Generating a Summary Report

The MultiQC tool can be used with GEMmaker to generate a summary report of results from Trimmomatic, Hisat2 and samtools. This report allows you to explore the quality of the data, trimming and alignments. To generate the report you must have MultiQC installed. Once installed, you can generate the report with the following command inside of the GEMmaker directory where your workflow was executed:

multiqc .

Generating the Gene Expression Matrix (GEM)

After GEMmaker completes, the results for each sample are stored in a directory specific to that sample. The final output for each sample is a Gene Expression Vector (GEV) in the form of an FPKM or TPM file. To compile all GEVs into a Gene Expression Matrix (GEM) you can use the create_GEM.py script in the scripts directory.

To see help documentation for this script:

python ./scripts/create_GEM.py -h

To create a GEM file from the TPM files produced by GEMmaker:

python ./scripts/create_GEM.py --source ./ --type TPM --prefix my_project

The script will produce a GEM file called my_project.GEM.TPM.txt. Be sure to change my_project to a meaningful prefix for your project.

You can combine the results of multiple GEMmaker runs into a single GEM by providing a list of directories to the --source argument. This feature may be useful if you split a set of input files into several GEMmaker runs and now you need to combine then. The script will produce a file named GEM.txt in the working directory.

**Dataset**:
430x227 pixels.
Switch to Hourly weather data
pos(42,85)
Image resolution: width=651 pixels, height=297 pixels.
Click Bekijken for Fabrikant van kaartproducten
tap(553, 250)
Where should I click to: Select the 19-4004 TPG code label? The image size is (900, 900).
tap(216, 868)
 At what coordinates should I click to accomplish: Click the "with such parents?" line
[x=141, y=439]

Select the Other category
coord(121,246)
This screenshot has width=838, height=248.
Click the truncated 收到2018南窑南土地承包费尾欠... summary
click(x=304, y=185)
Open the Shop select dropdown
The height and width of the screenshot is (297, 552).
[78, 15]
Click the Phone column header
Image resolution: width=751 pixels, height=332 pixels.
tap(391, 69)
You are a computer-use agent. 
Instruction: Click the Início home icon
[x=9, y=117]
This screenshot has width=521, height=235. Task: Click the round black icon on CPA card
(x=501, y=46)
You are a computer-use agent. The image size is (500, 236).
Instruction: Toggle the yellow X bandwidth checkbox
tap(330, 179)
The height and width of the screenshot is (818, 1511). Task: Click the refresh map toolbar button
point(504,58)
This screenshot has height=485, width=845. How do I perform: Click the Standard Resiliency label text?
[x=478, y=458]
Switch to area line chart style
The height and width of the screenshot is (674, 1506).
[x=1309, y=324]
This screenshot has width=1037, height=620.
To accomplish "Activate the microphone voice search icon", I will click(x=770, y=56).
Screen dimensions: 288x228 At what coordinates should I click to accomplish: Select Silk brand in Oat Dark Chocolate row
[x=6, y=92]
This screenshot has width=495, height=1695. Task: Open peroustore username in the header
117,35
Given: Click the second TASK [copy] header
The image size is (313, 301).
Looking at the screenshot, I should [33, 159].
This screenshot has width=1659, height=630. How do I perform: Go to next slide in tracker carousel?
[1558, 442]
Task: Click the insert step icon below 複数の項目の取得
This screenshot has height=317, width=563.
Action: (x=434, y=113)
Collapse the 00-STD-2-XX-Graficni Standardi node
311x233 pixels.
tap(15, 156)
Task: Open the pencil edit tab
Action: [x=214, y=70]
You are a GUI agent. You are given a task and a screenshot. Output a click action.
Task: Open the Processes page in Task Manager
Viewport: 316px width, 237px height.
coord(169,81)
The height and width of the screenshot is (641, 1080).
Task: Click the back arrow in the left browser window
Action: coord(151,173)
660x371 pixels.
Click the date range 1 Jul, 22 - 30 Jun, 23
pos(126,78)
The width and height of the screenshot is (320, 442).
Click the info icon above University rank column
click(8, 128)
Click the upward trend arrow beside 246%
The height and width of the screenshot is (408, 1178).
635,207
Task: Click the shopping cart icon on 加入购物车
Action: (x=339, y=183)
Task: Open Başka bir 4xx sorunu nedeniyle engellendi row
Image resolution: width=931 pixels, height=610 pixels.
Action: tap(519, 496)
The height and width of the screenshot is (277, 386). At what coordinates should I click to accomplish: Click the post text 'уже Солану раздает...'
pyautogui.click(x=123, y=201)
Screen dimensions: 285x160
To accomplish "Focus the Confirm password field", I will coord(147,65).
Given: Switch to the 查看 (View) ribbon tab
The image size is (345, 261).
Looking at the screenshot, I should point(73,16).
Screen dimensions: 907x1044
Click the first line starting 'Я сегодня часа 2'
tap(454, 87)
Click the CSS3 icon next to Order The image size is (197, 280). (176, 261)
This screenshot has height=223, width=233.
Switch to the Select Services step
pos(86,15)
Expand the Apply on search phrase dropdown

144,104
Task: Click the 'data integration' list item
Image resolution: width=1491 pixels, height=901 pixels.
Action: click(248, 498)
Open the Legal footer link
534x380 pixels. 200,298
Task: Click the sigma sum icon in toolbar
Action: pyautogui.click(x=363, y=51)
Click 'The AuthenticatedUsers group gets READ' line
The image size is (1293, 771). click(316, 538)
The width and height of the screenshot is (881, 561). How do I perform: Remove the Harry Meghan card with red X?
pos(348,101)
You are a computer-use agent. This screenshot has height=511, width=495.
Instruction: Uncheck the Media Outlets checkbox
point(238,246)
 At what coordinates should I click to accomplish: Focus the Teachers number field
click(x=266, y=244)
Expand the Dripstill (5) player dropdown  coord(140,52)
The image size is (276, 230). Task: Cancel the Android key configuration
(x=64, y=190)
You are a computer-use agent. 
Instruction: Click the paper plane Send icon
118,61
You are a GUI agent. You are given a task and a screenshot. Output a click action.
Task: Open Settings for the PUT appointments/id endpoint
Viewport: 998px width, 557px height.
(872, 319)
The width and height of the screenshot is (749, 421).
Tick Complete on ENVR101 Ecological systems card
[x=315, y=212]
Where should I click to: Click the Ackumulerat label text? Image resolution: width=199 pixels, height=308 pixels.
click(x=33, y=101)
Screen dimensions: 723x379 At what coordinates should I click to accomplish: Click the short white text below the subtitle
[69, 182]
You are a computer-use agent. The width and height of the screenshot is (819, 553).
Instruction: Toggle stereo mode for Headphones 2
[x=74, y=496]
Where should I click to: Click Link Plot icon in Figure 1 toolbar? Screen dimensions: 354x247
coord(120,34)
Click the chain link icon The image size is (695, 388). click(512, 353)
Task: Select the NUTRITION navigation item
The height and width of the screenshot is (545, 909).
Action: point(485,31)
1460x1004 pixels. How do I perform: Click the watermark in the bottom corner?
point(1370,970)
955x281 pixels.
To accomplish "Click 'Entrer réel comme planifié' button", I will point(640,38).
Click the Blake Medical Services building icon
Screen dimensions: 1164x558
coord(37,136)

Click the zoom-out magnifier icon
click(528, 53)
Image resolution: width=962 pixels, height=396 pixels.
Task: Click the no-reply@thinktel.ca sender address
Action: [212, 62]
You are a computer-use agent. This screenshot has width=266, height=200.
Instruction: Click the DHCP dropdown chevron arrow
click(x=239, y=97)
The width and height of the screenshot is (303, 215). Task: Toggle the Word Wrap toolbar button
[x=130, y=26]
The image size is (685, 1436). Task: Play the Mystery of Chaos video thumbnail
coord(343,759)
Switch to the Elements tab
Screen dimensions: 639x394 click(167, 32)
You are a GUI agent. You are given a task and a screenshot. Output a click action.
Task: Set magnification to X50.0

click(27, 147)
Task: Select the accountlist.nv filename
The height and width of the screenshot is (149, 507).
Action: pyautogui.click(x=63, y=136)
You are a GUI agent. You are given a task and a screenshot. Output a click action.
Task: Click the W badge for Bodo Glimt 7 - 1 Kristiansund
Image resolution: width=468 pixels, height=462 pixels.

**Activity**:
According to the GEMmaker text, which script compiles the Gene Expression Vectors into a Gene Expression Matrix? Rely only on the text for this.

**Your solution**:
The create_GEM.py script in the scripts directory.